TRY IT >>
Using the data that follows, return exactly the lines from the one that contains "Task: Toggle the Select All checkbox" through the one that contains "The image size is (1024, 510).", ends included.

INFORMATION SHOWN >>
━━━━━━━━━━

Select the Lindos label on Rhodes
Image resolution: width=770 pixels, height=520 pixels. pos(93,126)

━━━━━━━━━━

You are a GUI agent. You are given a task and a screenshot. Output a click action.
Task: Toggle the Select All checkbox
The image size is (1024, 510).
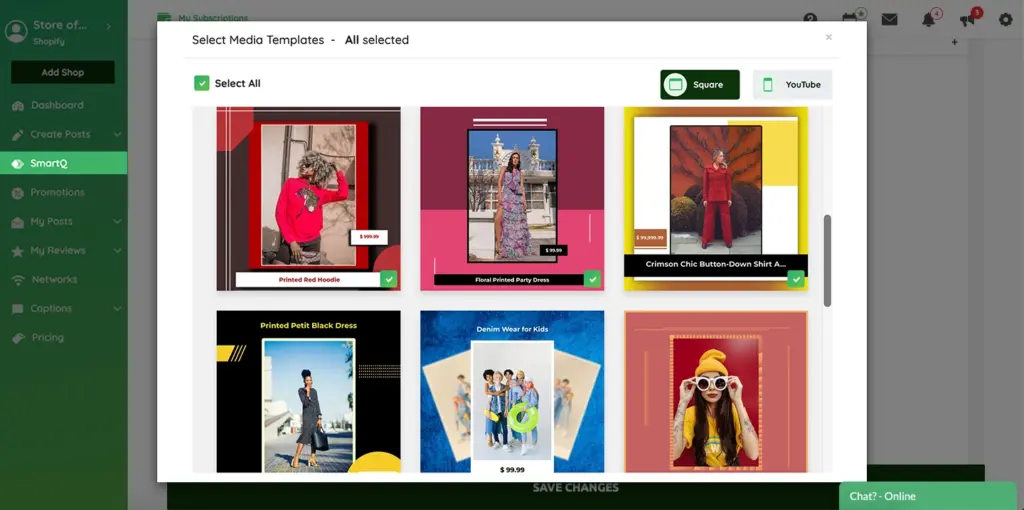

━━━━━━━━━━

TASK SOLUTION >>
Task: Toggle the Select All checkbox
The image size is (1024, 510).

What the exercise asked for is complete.